AI and Information Literacy Instruction in the Composition Class and Beyond: Part 1

Prompt engineering and keyword selection are not so different.

A man on a computer screen with a speech bubble above him, probably benefiting from AI and information literacy instruction in the composition class

Ever since OpenAI introduced its large language model chatbot on November 30, 2022, educators, librarians, and librarian-educators have raced to understand ChatGPT and to establish best practices while discouraging plagiarism and other inappropriate uses. 

The challenge is particularly onerous for professors and librarians who work with first-year composition students: a student cohort that must build fundamental research and information literacy skills. Generative AI, like any other tool, can inhibit critical thinking and other vital skills. On the other hand, the emerging technology can be used to reinforce traditional research and citation competencies.

The reality is that most students do (or will) use AI already.

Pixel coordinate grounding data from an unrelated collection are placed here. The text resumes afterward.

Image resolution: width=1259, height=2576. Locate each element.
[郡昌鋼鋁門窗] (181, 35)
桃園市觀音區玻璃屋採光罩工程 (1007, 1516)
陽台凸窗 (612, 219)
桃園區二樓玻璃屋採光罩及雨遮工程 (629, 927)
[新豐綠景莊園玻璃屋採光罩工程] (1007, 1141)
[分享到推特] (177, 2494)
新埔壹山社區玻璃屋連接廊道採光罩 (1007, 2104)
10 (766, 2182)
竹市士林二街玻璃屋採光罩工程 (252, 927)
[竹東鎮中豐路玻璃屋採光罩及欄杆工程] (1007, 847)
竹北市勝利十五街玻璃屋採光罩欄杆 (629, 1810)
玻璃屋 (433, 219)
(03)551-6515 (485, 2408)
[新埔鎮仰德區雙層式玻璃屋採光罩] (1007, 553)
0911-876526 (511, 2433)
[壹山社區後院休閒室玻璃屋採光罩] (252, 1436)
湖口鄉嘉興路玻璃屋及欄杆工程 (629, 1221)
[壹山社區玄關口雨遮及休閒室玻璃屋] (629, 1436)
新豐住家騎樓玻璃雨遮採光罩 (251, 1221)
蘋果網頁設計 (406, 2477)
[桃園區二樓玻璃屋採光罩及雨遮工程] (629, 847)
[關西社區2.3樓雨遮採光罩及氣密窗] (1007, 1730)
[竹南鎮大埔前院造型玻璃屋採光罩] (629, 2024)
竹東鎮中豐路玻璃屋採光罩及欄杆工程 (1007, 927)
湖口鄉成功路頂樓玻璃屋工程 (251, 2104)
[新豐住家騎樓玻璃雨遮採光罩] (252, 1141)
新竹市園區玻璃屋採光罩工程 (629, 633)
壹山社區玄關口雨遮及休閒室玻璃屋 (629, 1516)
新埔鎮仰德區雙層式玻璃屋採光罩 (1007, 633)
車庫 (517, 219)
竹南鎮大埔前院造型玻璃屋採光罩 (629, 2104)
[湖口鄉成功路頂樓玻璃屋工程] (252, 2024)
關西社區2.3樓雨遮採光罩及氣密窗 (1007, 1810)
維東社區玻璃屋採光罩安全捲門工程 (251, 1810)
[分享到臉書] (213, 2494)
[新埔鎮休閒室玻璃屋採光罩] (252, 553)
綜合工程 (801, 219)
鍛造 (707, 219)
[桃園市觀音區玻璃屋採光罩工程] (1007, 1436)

Rather than fight it, how can we help them develop the skills that they need to do so effectively and honestly? 

Intersecting interests

Librarians and first-year composition instructors are natural partners in the effort to help students use generative AI in beneficial ways. The composition class, by its nature, requires students to engage in different rhetorical modes while supporting claims with meaningful evidence.

At SUNY Oswego, the institution at which we teach, the College Writing department encourages first-year composition instructors to coordinate with an assigned librarian to conduct a class session in which students are shown how to locate, evaluate, and use appropriate information resources. Professors want students to learn and practice the basics of scholarly research and citation; librarians are the experts in this area. Importantly, first-year composition is one of the few classes that is required for a great majority of students, allowing instructor librarians the opportunity to connect, make a positive first impression, and, one hopes, invite students to return to the library time and again.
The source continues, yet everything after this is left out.